All could have been centerpieces, and earned more, somewhere else.
They decided that they wanted to play together and, while the relationship between Bosh and the two others may have been overstated at the time, the trio's desire to collaborate was strong enough that they took the risk to their respective reputations.
Those relationships were tested at first, especially as Wade and James struggled with the duplication in their skill sets, and the need to sacrifice spots on the floor and shots at the rim.
After falling to 9-8 in Dallas that season, and looking lost and frazzled, the players called a closed-door meeting in the visiting room, in order to vent.
"That was the start of it," James said of developing a stronger bond. "It still took us a little time after that to be even more comfortable, but that was the start of it. We understood the talent that we had, we understood the opportunity that we had, but we had to be real with one another, and that was the start of it."
But maybe that meeting wouldn't have gone so well if the trio hadn't been so invested to prove that it had made the right choice in coming together.
The Lakers' circumstances were different. Steve Nash and Dwight Howard were trade acquisitions, and while they signed off on coming to Los Angeles (reportedly because Howard couldn't find his way to Brooklyn) it wasn't an organic as the Heat's unions.
And even if reports of tension between Howard and Kobe Bryant are overstated, the truth is they didn't choose each other, in quite the same way that James, Bosh and Wade did. That may make it harder to develop trust.
Plus, as poorly as James and Wade appeared to fit at times early on, neither appeared as out of sorts as Lakers forward Pau Gasol does with his teammates and with the system.
2. Defense Mattered More in Miami
The Lakers imported the three-time Defensive Player of the Year.
You'd think that would do wonders for your defense, especially when it was slightly better than middle-of-the-pack the season before.
But Dwight Howard, even if healthy (more in the next slide) couldn't have made the Lakers elite on that end all by himself.
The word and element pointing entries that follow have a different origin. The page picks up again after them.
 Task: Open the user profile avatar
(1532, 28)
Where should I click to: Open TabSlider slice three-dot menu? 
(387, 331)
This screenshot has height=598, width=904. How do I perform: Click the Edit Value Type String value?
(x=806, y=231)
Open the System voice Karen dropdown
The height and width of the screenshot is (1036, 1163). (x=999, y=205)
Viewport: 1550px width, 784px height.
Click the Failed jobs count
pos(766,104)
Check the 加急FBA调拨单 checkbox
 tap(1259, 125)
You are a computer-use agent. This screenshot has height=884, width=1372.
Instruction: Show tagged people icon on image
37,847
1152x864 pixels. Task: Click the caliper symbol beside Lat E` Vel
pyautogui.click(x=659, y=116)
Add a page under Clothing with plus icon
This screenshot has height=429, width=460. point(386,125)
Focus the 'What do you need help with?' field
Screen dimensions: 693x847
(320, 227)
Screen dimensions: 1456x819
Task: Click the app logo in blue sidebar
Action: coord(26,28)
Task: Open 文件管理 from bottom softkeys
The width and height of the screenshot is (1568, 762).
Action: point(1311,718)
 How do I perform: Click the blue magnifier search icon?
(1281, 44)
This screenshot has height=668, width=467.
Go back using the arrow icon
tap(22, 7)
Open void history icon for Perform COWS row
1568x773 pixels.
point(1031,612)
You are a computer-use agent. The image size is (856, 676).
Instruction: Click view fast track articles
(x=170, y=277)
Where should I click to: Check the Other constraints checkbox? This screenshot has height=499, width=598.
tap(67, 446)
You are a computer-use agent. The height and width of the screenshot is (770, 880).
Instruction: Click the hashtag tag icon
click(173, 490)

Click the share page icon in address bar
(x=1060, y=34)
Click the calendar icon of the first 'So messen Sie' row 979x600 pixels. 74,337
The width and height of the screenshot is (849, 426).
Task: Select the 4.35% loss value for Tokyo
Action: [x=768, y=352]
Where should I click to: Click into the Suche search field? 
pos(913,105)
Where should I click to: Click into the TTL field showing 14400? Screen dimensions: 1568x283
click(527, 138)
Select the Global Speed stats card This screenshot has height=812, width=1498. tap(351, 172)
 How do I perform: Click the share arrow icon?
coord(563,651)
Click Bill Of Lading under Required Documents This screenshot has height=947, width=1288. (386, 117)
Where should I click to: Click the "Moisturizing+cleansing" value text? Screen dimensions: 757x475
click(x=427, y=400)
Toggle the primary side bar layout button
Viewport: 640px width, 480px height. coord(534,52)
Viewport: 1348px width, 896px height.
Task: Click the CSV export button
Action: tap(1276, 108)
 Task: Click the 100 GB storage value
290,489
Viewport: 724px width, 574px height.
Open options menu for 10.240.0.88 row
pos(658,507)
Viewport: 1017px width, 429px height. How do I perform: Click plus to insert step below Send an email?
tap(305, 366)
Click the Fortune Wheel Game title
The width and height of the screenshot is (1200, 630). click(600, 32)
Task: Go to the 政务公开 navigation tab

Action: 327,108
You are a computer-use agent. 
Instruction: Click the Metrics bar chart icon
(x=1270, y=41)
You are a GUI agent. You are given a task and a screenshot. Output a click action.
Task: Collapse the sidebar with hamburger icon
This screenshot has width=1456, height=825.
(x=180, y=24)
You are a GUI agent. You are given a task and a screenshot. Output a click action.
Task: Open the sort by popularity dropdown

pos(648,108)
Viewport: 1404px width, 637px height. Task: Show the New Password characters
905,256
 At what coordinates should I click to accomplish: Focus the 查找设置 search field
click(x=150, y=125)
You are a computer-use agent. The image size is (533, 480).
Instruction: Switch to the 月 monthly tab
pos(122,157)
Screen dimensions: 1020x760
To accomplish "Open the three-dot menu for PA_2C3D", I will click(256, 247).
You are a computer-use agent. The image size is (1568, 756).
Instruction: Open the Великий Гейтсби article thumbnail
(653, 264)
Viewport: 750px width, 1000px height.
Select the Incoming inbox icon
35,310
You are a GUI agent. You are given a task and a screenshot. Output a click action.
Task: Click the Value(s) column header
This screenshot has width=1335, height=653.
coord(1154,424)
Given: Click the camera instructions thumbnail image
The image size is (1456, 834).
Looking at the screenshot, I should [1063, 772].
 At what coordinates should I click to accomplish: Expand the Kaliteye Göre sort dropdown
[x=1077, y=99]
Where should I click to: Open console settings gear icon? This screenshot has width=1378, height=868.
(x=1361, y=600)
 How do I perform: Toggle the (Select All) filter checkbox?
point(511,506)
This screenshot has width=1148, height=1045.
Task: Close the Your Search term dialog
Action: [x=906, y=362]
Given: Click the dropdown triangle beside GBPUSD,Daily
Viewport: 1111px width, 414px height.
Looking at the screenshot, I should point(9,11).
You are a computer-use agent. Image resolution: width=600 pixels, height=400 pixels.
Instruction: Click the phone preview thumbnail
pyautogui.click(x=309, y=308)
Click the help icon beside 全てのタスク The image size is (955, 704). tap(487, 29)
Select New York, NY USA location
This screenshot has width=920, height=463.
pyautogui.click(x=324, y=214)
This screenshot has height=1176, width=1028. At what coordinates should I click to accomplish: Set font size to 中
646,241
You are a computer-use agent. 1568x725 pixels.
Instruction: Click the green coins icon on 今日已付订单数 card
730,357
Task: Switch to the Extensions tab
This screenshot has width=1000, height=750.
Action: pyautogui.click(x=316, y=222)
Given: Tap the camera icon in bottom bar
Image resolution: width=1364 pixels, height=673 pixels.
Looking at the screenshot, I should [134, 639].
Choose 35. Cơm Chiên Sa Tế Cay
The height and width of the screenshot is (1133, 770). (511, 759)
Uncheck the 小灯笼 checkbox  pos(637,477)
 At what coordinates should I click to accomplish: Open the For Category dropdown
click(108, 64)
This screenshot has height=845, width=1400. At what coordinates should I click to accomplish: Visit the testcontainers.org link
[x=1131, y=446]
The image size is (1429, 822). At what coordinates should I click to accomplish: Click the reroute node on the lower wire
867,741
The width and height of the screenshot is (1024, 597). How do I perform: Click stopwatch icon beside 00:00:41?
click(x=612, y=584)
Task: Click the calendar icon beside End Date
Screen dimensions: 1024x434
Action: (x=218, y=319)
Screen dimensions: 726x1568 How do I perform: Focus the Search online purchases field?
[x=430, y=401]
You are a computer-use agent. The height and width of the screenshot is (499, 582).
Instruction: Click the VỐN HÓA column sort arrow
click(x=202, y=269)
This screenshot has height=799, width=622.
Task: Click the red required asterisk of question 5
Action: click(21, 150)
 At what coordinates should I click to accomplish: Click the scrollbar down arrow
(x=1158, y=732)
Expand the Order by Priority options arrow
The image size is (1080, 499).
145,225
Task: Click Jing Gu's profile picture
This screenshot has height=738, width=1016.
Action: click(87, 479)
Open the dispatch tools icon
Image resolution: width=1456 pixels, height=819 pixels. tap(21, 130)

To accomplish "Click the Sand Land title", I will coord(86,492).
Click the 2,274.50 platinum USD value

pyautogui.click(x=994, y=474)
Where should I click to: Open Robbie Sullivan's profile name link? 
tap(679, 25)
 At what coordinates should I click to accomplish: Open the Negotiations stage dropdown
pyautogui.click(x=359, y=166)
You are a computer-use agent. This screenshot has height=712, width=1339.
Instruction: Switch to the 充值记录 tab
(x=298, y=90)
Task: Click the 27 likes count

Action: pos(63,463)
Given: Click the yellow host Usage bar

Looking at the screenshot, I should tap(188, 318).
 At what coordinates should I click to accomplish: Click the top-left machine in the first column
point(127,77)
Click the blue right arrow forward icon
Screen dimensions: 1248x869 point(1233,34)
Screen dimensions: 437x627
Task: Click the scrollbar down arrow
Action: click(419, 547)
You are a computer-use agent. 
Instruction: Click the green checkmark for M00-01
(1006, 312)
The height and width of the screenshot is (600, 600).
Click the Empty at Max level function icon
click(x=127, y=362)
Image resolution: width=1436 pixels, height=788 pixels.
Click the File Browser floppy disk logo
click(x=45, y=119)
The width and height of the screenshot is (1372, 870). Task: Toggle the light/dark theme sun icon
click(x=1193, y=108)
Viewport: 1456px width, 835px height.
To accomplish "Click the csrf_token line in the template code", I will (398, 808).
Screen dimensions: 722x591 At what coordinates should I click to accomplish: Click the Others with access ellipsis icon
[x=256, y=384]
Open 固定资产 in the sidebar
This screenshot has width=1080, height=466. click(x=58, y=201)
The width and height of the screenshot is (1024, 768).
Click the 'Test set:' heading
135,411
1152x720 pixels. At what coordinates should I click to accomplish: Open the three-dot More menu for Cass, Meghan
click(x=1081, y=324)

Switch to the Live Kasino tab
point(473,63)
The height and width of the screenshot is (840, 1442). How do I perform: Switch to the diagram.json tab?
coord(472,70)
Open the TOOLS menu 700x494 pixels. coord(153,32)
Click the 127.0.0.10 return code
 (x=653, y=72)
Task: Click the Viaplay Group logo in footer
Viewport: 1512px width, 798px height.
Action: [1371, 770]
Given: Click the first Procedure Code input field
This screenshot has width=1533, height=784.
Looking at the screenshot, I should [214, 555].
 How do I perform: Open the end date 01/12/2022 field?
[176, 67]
He'd need help, and the Lakers didn't give him much.
Instead, they added two weak defenders, Steve Nash and Antawn Jamison, to a squad that already had some age (Kobe Bryant and Ron Artest, Steve Blake) on the wings and in the backcourt.
Then, they fired Mike Brown, a defense-first coach, five games into the season, eventually replacing him with Mike D'Antoni, whose track records suggests limited interest or acumen when it comes to that side of the floor.
Well, its prize acquisition, LeBron James, had learned under Brown in Cleveland, and when he the Heat, he quickly embraced the defense-drilling mindset that Pat Riley had passed down to Erik Spoelstra.
And while Chris Bosh was average at best on defense in Toronto, he eventually started to fit comfortably into a team scheme that had hid more limited defenders (Tim Hardaway, among them) over the years.
Further, Miami still had some strong defensive pieces around, such as Udonis Haslem, until he got injured, and Joel Anthony, and even Zydrunas Ilgauskas to block the occasional shot.
The Heat would finish in the top five in most defensive categories this season.
The Lakers currently rank in the bottom third in most of the same.
1. Age, Speed and Health
Kobe Bryant is 34.
Steve Nash is 38.
Ron Artest (or Metta World Peace) is 33.
Pau Gasol is 32.
Antawn Jamison is 36.
Dwight Howard is coming off major back surgery.
Should it be any surprise that members of this group have struggled to stay with quick opponents, and struggled to stay in the lineup.
Yes, the Heat had some age on their initial "Big 3" roster, in terms of role players such as Zydrunas Ilgauskas, Juwan Howard, Erick Dampier and late addition Mike Bibby, and they also had some injuries, notably to Mike Miller and Udonis Haslem.
But their three best players, LeBron James, Chris Bosh and Dwyane Wade, were all under 30 at the time, and they combined to play 232 of 246 games.
Thursday is expected to be the first time time that their starting lineup will be together under Mike D'Antoni, with Gasol and Nash having missed significant time, and Howard not looking like his old self until recently.
"A lot of stuff takes time to put together," Wade said. "This is not easy."
And it's harder if brittle bodies keep falling apart.